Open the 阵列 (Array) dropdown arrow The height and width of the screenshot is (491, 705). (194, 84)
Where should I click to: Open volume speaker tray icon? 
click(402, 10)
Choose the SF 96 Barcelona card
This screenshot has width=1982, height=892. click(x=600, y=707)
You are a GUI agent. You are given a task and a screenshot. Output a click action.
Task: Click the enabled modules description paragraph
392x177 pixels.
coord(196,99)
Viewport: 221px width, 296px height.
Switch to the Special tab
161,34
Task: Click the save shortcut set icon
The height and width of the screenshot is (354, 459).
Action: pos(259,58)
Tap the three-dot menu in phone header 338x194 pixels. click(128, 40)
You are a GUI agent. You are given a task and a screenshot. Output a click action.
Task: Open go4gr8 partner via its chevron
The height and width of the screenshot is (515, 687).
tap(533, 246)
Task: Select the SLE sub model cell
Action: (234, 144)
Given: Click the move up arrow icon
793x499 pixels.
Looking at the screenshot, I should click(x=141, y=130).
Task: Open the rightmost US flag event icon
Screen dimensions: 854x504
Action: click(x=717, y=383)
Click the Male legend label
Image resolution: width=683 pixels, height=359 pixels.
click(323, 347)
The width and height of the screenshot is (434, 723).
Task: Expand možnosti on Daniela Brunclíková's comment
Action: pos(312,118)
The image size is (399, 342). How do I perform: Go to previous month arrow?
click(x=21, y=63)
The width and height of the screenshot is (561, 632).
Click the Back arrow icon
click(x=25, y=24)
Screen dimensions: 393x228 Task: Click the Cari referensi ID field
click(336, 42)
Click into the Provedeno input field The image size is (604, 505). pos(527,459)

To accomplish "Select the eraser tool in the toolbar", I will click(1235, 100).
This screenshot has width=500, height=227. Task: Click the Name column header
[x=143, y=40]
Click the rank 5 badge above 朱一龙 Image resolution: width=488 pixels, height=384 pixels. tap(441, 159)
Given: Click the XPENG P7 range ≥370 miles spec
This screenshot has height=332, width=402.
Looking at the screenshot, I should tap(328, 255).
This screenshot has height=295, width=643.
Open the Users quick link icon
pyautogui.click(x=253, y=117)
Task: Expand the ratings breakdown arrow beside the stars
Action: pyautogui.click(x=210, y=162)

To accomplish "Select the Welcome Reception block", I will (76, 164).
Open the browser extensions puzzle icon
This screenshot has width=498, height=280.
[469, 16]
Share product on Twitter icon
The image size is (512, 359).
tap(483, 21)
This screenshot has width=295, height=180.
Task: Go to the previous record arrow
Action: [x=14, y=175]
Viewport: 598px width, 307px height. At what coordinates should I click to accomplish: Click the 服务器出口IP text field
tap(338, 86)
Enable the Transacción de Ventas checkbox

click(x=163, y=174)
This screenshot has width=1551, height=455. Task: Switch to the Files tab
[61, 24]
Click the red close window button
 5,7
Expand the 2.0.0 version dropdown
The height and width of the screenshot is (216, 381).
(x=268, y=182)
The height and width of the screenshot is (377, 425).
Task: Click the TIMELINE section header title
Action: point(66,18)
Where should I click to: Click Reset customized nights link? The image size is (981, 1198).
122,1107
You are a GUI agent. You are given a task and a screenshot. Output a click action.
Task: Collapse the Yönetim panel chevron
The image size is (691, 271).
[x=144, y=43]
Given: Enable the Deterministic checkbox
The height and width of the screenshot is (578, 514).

---+---

## Task:
Every record must be output again with its wording unchanged.

## Expected output:
Open the 阵列 (Array) dropdown arrow The height and width of the screenshot is (491, 705). (194, 84)
Where should I click to: Open volume speaker tray icon? 
click(402, 10)
Choose the SF 96 Barcelona card
This screenshot has width=1982, height=892. click(x=600, y=707)
You are a GUI agent. You are given a task and a screenshot. Output a click action.
Task: Click the enabled modules description paragraph
392x177 pixels.
coord(196,99)
Viewport: 221px width, 296px height.
Switch to the Special tab
161,34
Task: Click the save shortcut set icon
The height and width of the screenshot is (354, 459).
Action: pos(259,58)
Tap the three-dot menu in phone header 338x194 pixels. click(128, 40)
You are a GUI agent. You are given a task and a screenshot. Output a click action.
Task: Open go4gr8 partner via its chevron
The height and width of the screenshot is (515, 687).
tap(533, 246)
Task: Select the SLE sub model cell
Action: (234, 144)
Given: Click the move up arrow icon
793x499 pixels.
Looking at the screenshot, I should click(x=141, y=130).
Task: Open the rightmost US flag event icon
Screen dimensions: 854x504
Action: click(x=717, y=383)
Click the Male legend label
Image resolution: width=683 pixels, height=359 pixels.
click(323, 347)
The width and height of the screenshot is (434, 723).
Task: Expand možnosti on Daniela Brunclíková's comment
Action: pos(312,118)
The image size is (399, 342). How do I perform: Go to previous month arrow?
click(x=21, y=63)
The width and height of the screenshot is (561, 632).
Click the Back arrow icon
click(x=25, y=24)
Screen dimensions: 393x228 Task: Click the Cari referensi ID field
click(336, 42)
Click into the Provedeno input field The image size is (604, 505). pos(527,459)

To accomplish "Select the eraser tool in the toolbar", I will click(1235, 100).
This screenshot has width=500, height=227. Task: Click the Name column header
[x=143, y=40]
Click the rank 5 badge above 朱一龙 Image resolution: width=488 pixels, height=384 pixels. tap(441, 159)
Given: Click the XPENG P7 range ≥370 miles spec
This screenshot has height=332, width=402.
Looking at the screenshot, I should tap(328, 255).
This screenshot has height=295, width=643.
Open the Users quick link icon
pyautogui.click(x=253, y=117)
Task: Expand the ratings breakdown arrow beside the stars
Action: pyautogui.click(x=210, y=162)

To accomplish "Select the Welcome Reception block", I will (76, 164).
Open the browser extensions puzzle icon
This screenshot has width=498, height=280.
[469, 16]
Share product on Twitter icon
The image size is (512, 359).
tap(483, 21)
This screenshot has width=295, height=180.
Task: Go to the previous record arrow
Action: [x=14, y=175]
Viewport: 598px width, 307px height. At what coordinates should I click to accomplish: Click the 服务器出口IP text field
tap(338, 86)
Enable the Transacción de Ventas checkbox

click(x=163, y=174)
This screenshot has width=1551, height=455. Task: Switch to the Files tab
[61, 24]
Click the red close window button
 5,7
Expand the 2.0.0 version dropdown
The height and width of the screenshot is (216, 381).
(x=268, y=182)
The height and width of the screenshot is (377, 425).
Task: Click the TIMELINE section header title
Action: point(66,18)
Where should I click to: Click Reset customized nights link? The image size is (981, 1198).
122,1107
You are a GUI agent. You are given a task and a screenshot. Output a click action.
Task: Collapse the Yönetim panel chevron
The image size is (691, 271).
[x=144, y=43]
Given: Enable the Deterministic checkbox
The height and width of the screenshot is (578, 514).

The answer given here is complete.